* [DATA PROVIDED]
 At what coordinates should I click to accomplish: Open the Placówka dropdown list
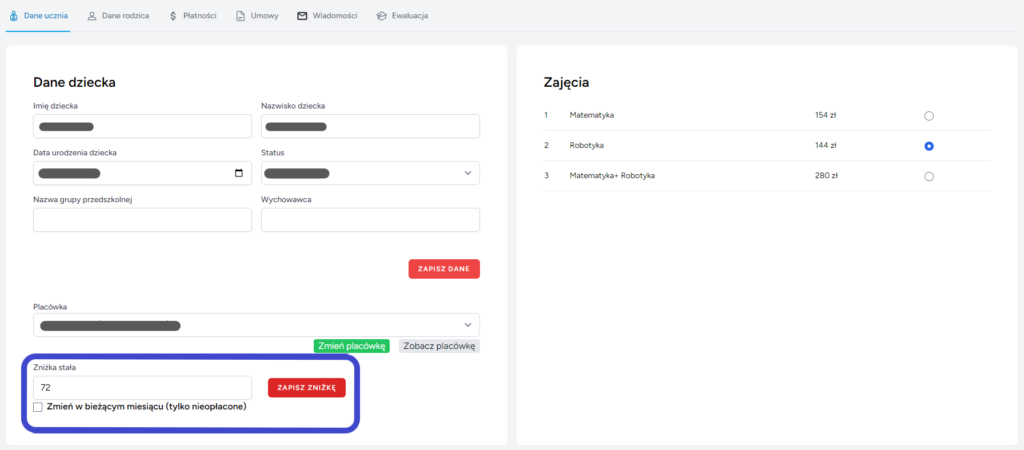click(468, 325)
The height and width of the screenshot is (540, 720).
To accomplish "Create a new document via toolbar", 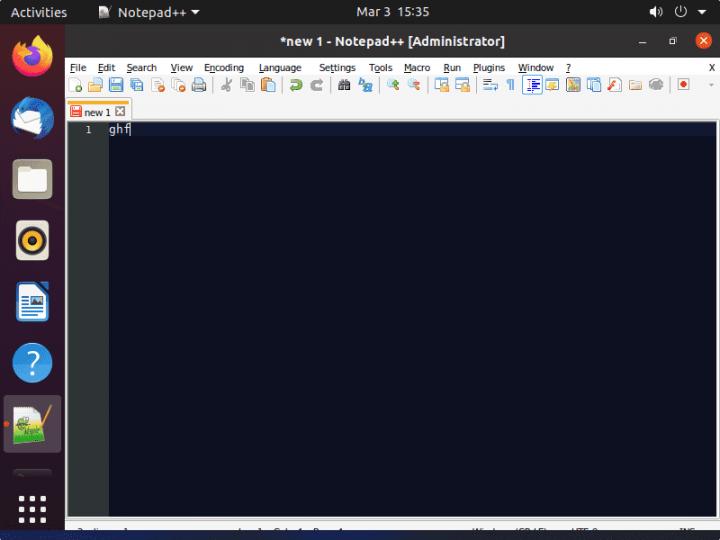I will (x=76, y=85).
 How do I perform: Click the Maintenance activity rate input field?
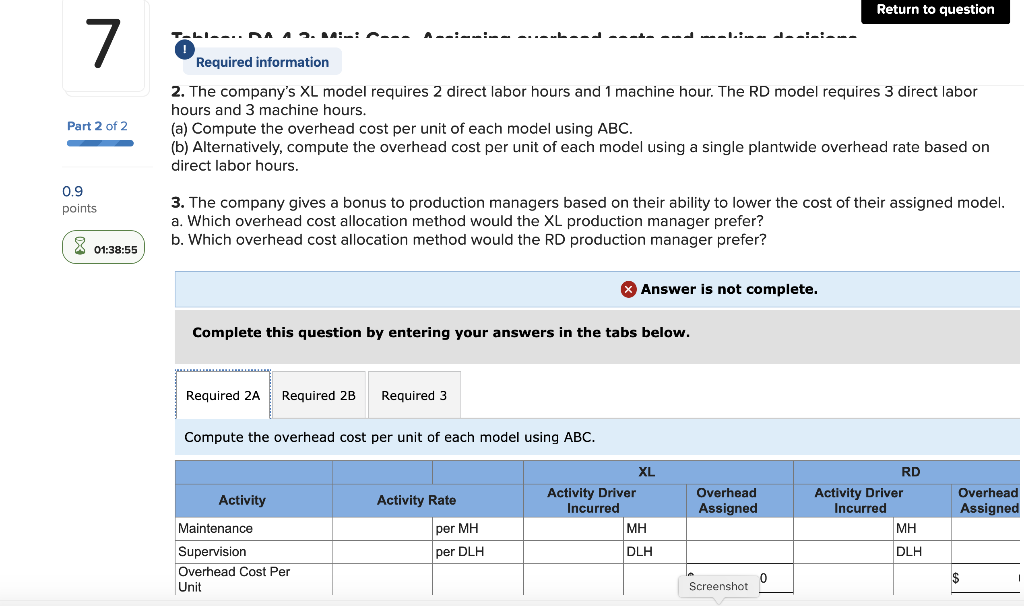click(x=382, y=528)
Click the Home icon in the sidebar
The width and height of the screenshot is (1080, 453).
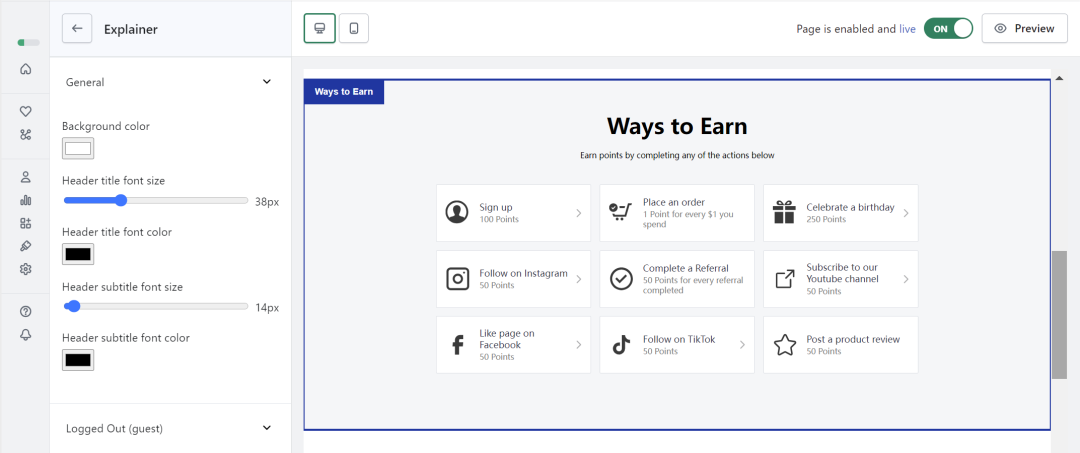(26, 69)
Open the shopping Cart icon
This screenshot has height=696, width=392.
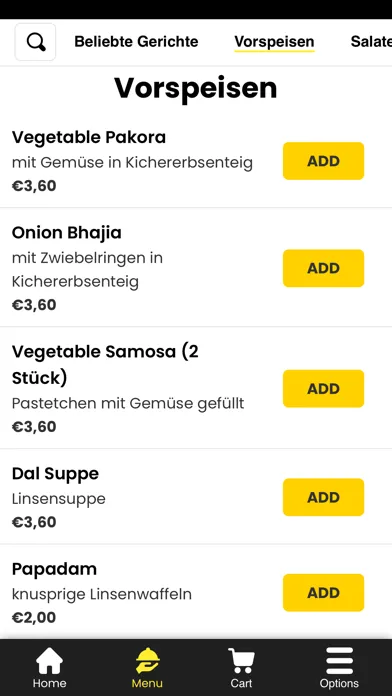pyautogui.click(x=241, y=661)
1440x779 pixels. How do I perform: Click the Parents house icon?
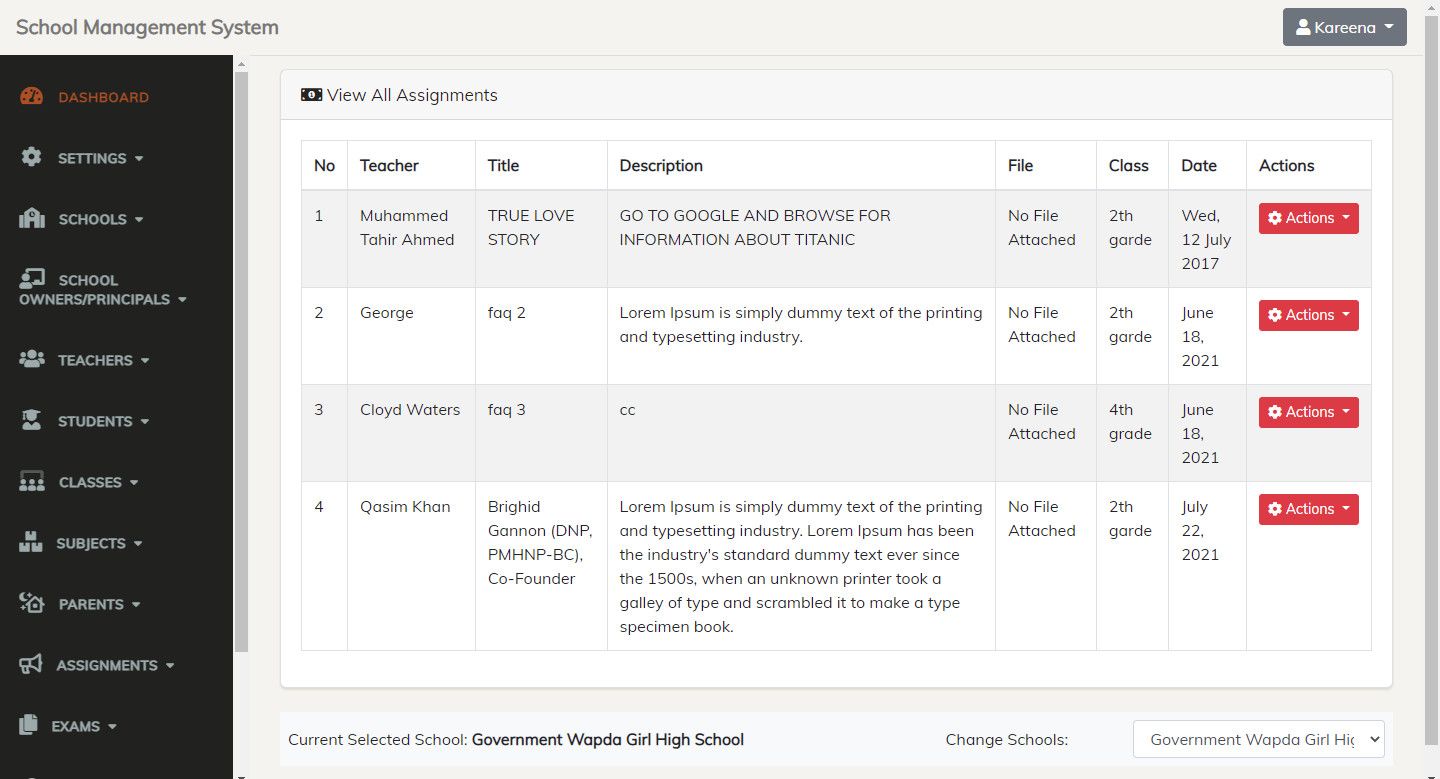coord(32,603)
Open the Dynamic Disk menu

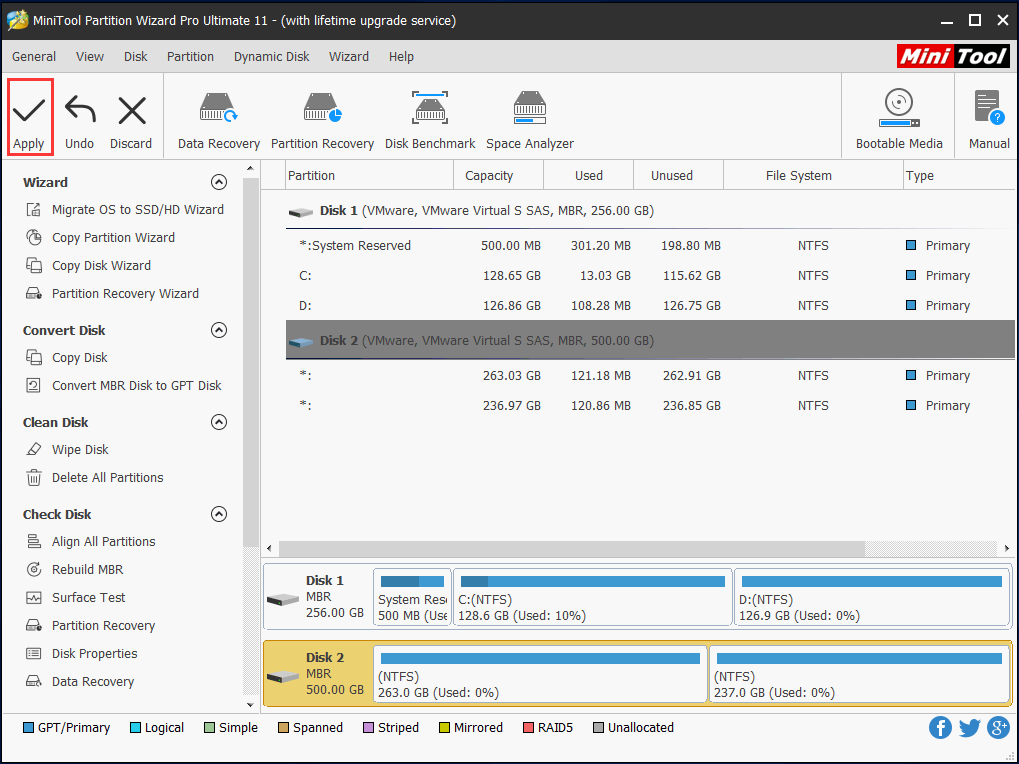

---

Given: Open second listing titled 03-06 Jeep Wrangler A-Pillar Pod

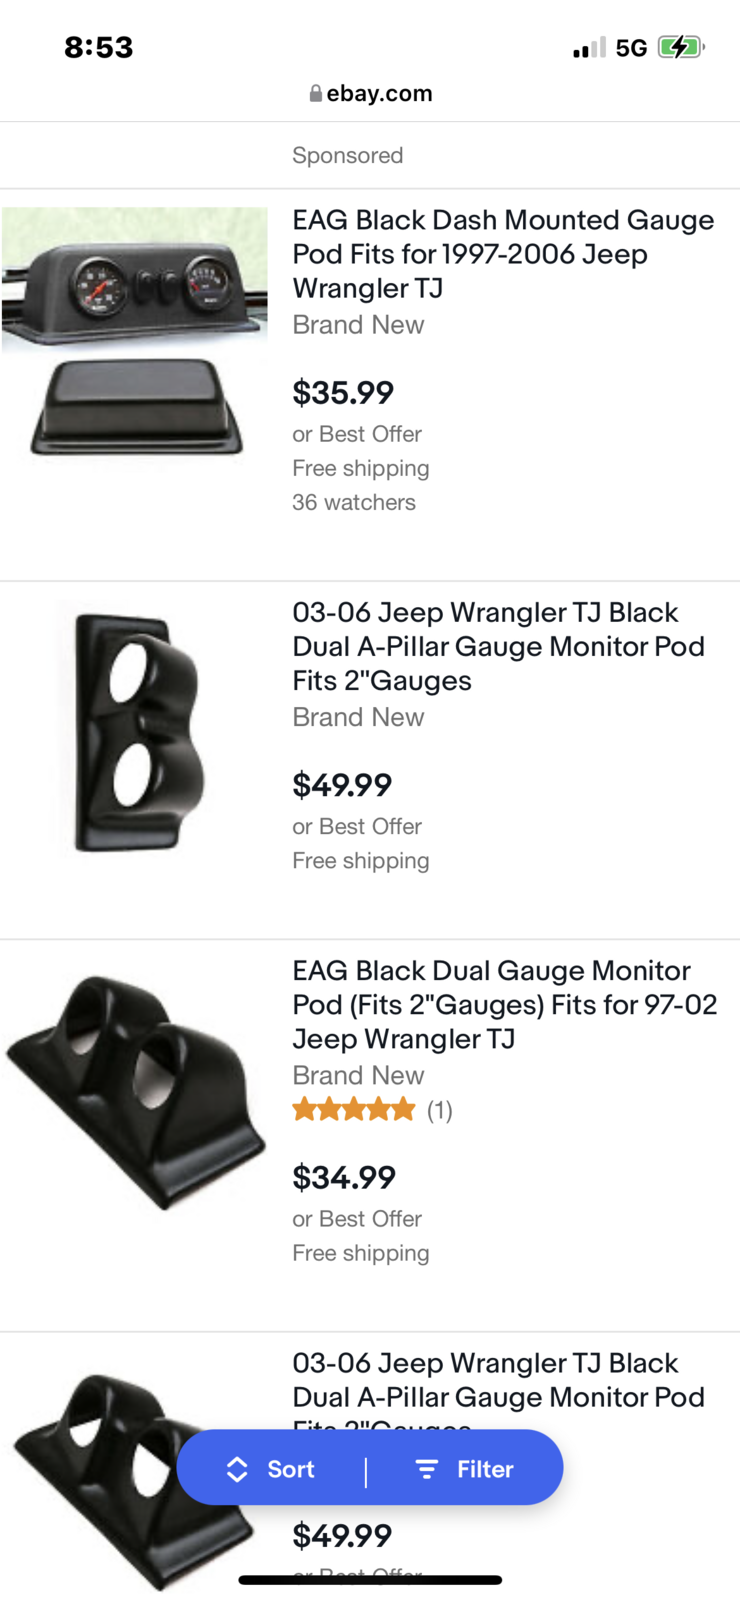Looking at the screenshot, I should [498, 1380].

* [HOW TO COMPLETE THIS TASK]
Look back at the data above, then output exactly the lines from the line holding "1440x779 pixels. How" up to and including the line holding "Open the Dynamic Disk menu". Leave out the pictures.

* [ANSWER FOR THE TASK]
1440x779 pixels. How do I perform: Click the Parents house icon?
coord(32,603)
Open the Dynamic Disk menu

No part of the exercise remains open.